For years, Paul Bodin and Caroline Lundquist have been promoting philosophy for children, parents, and teachers in our community in a variety of places and formats.

Between 2013 and 2019, the UO departments of Philosophy and Education Studies collaborated with Eugene 4J schools to offer weekly philosophy lessons to more than 2,500 children, ages 7-12, at Camas Ridge, Edison, McCornack, Holt, Adams, Willagillespie, Edgewood, and Family Schools.  Individuals and two-person teams of undergraduates who were enrolled in PHIL 372, “Teaching Children Philosophy,” led the discussions. They talked about ethics, environmental studies, epistemology, aesthetics, metaphysics, gender identity, and race.  The curriculum behind this philosophy-for-children approach developed in a collaborations involving the course instructor, Paul Bodin, his graduate students in philosophy, original lessons prepared by the undergraduate students themselves, and ideas generated by leaders in an international children’s philosophy movement, including the Center for Philosophy for Children in Washington State, and the Philosophy Foundation in London, England.


Since moving to Eugene in 1975 Paul Bodin has worked in many capacities with children and youth in District 4J schools.  He has taught music, folk and swing dancing, drama and storytelling to elementary and middle school students; worked with talented and gifted students as a Sheldon region specialist; and taught blended third-through-fifth grade classroom groups and sixth grade at Spencer Butte Middle School.  After retiring in 2003, Paul worked as an instructor and supervisor for graduate students pursuing elementary certification and, most recently, brought philosophical discussions to elementary and middle school classrooms.
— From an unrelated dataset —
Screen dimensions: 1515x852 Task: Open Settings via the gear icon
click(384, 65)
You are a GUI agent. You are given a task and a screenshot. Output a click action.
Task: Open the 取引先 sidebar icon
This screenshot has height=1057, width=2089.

He earned a BA in music composition at the University of California at Santa Barbara and an MEd in Music Education from the University of Oregon.

Caroline Lundquist earned her PhD in philosophy from the University of Oregon and decided to stay here in Eugene, her childhood home. She teaches philosophy courses for the Clark Honors College and the Department of Philosophy at the University of Oregon. She also co-directs Carnegie Global Oregon, an ethics-based undergraduate community at the UO. Before working for the UO, Caroline was an ethics instructor at Lane Community College for five years.


Carly Leavitt is a fifth grade teacher currently involved with her students in philosophy lessons at Camas Ridge Elementary.  She has observed many different elementary classrooms engaged in philosophical discussions and will speak about critical thinking curriculum from a grassroots perspective.